In a world where no one agrees on almost anything, religion and the proper way to refer to spirit somehow lead the league in petty and major disagreements. We just can’t seem to get our arms around this whole God thing without controversy. Except for Christmas.
Christians, along with Atheists, Agnostics, Jews, Muslims, Buddhists and Pagans all seem to be willing to acknowledge something is going on at this time of year. We buy “holiday gifts” for each other, send cards and wish each other all forms of good tidings. Wars stop, at least for a day, in acknowledgment of the time, even Wal Mart closes! We know that normal life lacks something and, for just a season, we come pretty close to tapping into it.

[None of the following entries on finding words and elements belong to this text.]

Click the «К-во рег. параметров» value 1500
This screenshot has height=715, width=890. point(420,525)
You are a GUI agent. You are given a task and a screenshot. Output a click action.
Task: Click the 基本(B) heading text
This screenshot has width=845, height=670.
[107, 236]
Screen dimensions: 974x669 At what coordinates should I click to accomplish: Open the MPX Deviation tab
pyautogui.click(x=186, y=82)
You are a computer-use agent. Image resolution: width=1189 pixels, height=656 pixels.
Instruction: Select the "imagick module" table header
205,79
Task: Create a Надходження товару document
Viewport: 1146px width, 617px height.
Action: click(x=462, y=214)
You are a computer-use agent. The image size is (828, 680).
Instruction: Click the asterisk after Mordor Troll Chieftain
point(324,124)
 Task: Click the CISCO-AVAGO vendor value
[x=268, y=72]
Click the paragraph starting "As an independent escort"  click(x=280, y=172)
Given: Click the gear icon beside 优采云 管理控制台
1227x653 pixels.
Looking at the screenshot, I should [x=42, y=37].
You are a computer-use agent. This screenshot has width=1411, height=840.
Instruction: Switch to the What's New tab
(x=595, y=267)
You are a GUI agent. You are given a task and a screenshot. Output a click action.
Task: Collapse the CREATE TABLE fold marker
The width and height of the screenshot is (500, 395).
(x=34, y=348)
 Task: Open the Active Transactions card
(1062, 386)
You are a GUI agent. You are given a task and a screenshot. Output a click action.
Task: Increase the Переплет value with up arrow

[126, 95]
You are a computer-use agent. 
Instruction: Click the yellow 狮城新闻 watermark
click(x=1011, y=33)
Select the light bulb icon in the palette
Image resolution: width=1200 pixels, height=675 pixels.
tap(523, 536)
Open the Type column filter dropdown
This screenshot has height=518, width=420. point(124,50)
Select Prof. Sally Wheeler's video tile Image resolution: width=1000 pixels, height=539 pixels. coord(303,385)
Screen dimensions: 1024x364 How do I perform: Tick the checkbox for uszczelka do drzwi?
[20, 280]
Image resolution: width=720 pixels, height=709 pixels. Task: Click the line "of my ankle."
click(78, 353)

I think what happens is this: there is, whether you like the words or not, a spirit that we all long to acknowledge. Christians link it to the birth of Jesus and even non believers seem to be willing to accept parts of the story, that’s how powerful it is.
Theologians will tell you that Easter is the most important Christian holiday. The Christmas story is only described in two of the four Gospels, a story that involves taxes, the kindness of strangers, astrologers, an evil King, a Virgin, Shepards and Angels. The Christmas legend, one we hear over and over, is something that touches everyone. Why? Does this Baby get up and preach? Perform miracles? No. The innocence of the story is what draws us in, no plagues, no war victories, just the humble birth of a Baby. (I understand, that this birth is the beginning of a much bigger story, but, to some, the birth of the Baby Jesus is the only religion needed. It universally speaks to spirit.)
At Christmas we actually think of others, we try, in our clumsy modern American way, to make someone else happy by buying them things. We think of each other, we sing… we smile.
What we say at Christmas is this: somewhere, in all of us, there is a spirit. It is deep, it wants peace, understanding, acknowledgement and love. At Christmas we say:
The God within me acknowledges the God in you.